Data Fabric is NetApp's over-arching concept of a virtual fabric with which data in different clouds (stores) can be seamlessly connected across different data management (product) environments across on-premises, private cloud, public clouds, and hybrid private/public clouds into a cohesive, integrated, virtual whole.
NetApp has produced a 30-page Data Fabric white paper1 which describes typical problems associated with hybrid cloud deployments and shows how its Data Fabric idea fixes them.
A crucial part of NetAp's Data Fabric idea is data mobility, and a diagram showing this in a NetApp document presents a hybrid cloud using SnapMirror to interconnect public and private clouds with the private component including FlashRay high-availability pairs.
NetApp Data Fabric diagram showing FlashRay
FlashRay and the Data Fabric
FlashRay is NetApp's in-house development of an all-flash array that accompanies the AFF8000 and EF540 in its all-flash array lineup. It is still in development after having been introduced in a semi-prototype single controller form. The AFF8000 is an all-flash version of NetApp's FAS array hardware running the Clustered DataONTAP (CDOT) operating system. The EF540 is an all-flash E-Series array aimed at HPC and high-perfomance applications not needing CDOT data management services.
How FlashRay with its Mars operating system will be positioned is unclear.
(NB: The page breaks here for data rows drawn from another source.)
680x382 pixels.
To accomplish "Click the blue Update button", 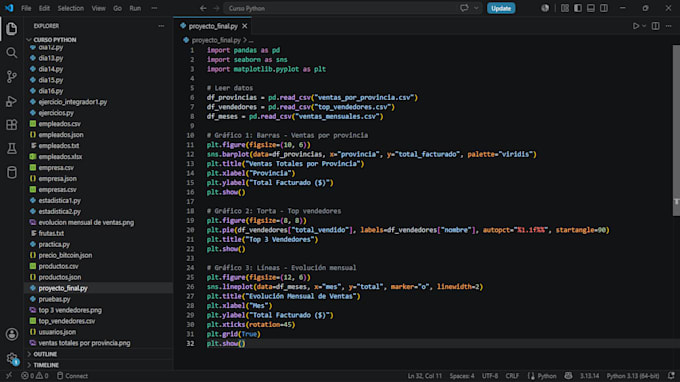I will (501, 8).
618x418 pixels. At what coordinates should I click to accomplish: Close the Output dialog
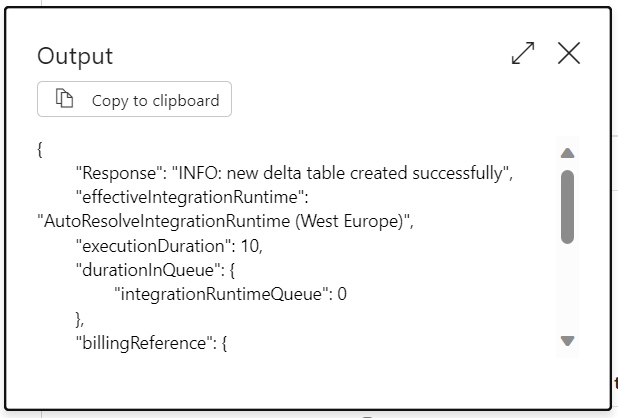569,54
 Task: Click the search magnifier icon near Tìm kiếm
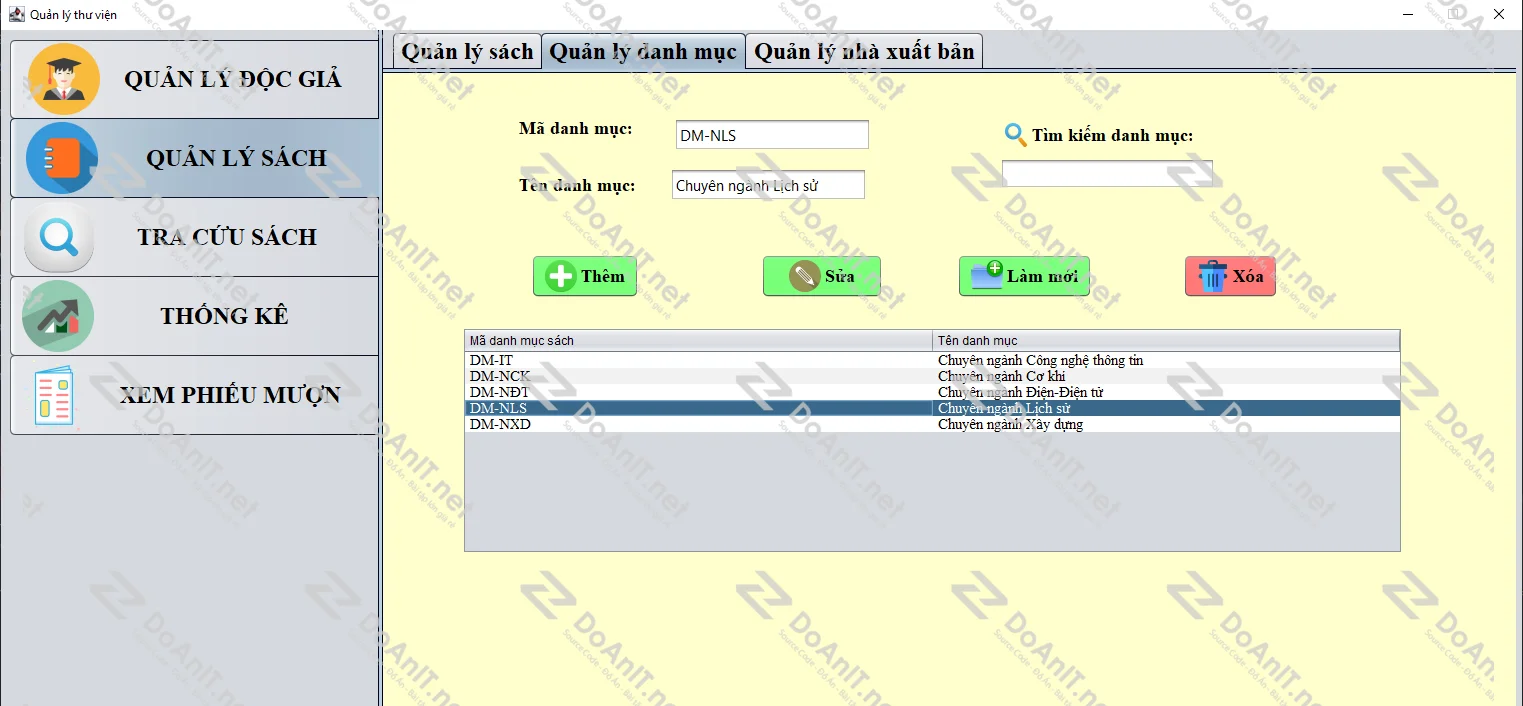coord(1015,135)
Generally, in the industry new-design all-flash arrays are typically positioned as being faster, making better use of flash, and having a lower TCO than all-flash implementations of legacy disk drive arrays.
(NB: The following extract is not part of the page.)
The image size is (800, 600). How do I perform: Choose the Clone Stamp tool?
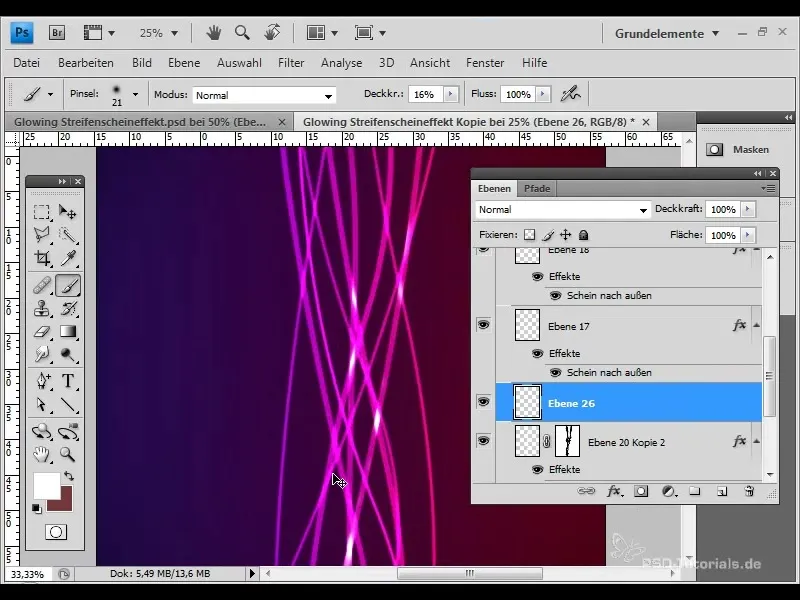coord(42,309)
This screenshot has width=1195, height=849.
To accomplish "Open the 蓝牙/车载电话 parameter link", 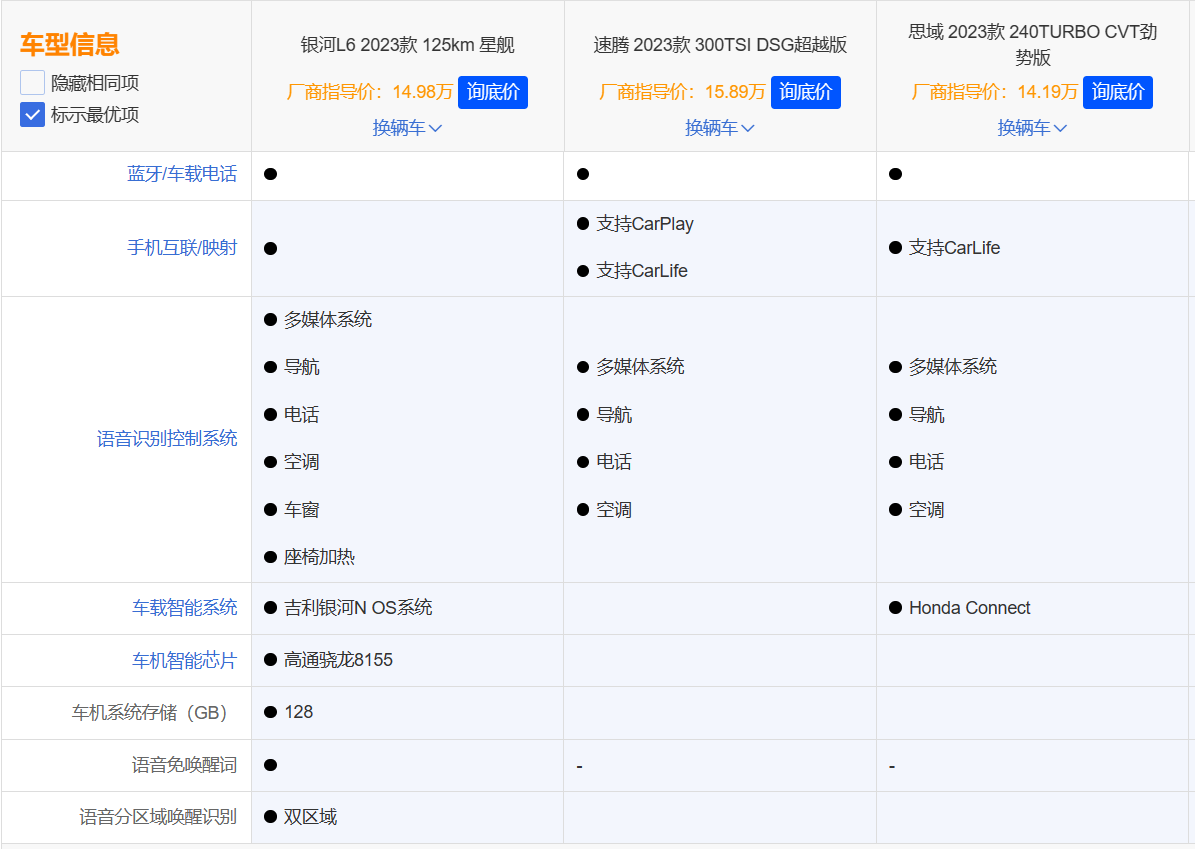I will click(x=182, y=174).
At present you can't buy FlashRay high-availability pairs from NetApp. We understand they will come, when they come, in a 6U rack enclosure.
We asked Lee Caswell, NetApp VP for Product, Solutions and Services Marketing when are FlashRay high-availability pairs coming from NetApp?
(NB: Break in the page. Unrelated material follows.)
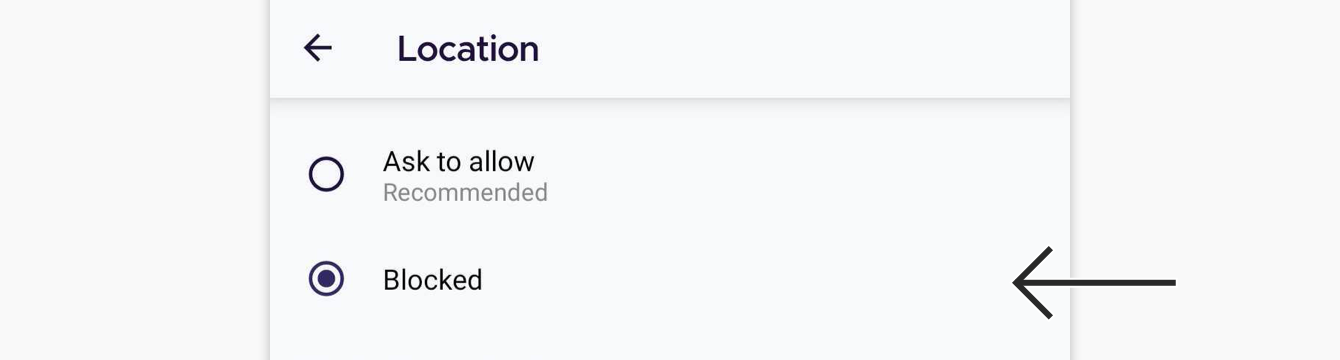Tap the Recommended subtitle under Ask to allow
The height and width of the screenshot is (360, 1340).
tap(465, 192)
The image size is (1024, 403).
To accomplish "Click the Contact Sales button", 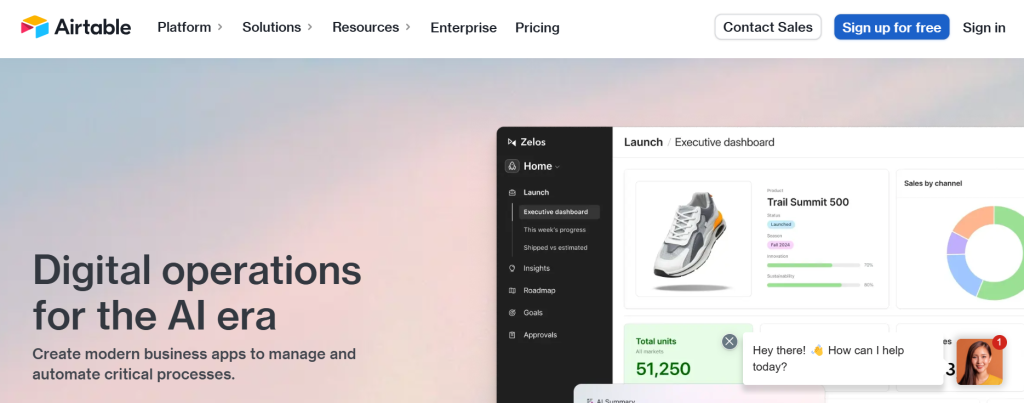I will [767, 27].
Caswell told us; "I've previously said that (of course!) HA is a requirement for enterprise storage, so you can expect the product will include this when it is complete, consistent with our AFF and EF products. FlashRay is not a released product so I am not commenting on timing." He talked about "the thorough qual steps that a product of this type deserves."
How will FlashRay high-availability pairs be positioned against the AFF8000 and EF56?
Lee said; "FlashRay targets an incremental market for NetApp – namely the application owner who values low cost and simplicity and who is comfortable with flash as a new data silo and who may be considering hyper-converged infrastructure. This contrasts with NetApp's traditional customer – the enterprise infrastructure owner – who values the full range of data management features available in today's AFF product."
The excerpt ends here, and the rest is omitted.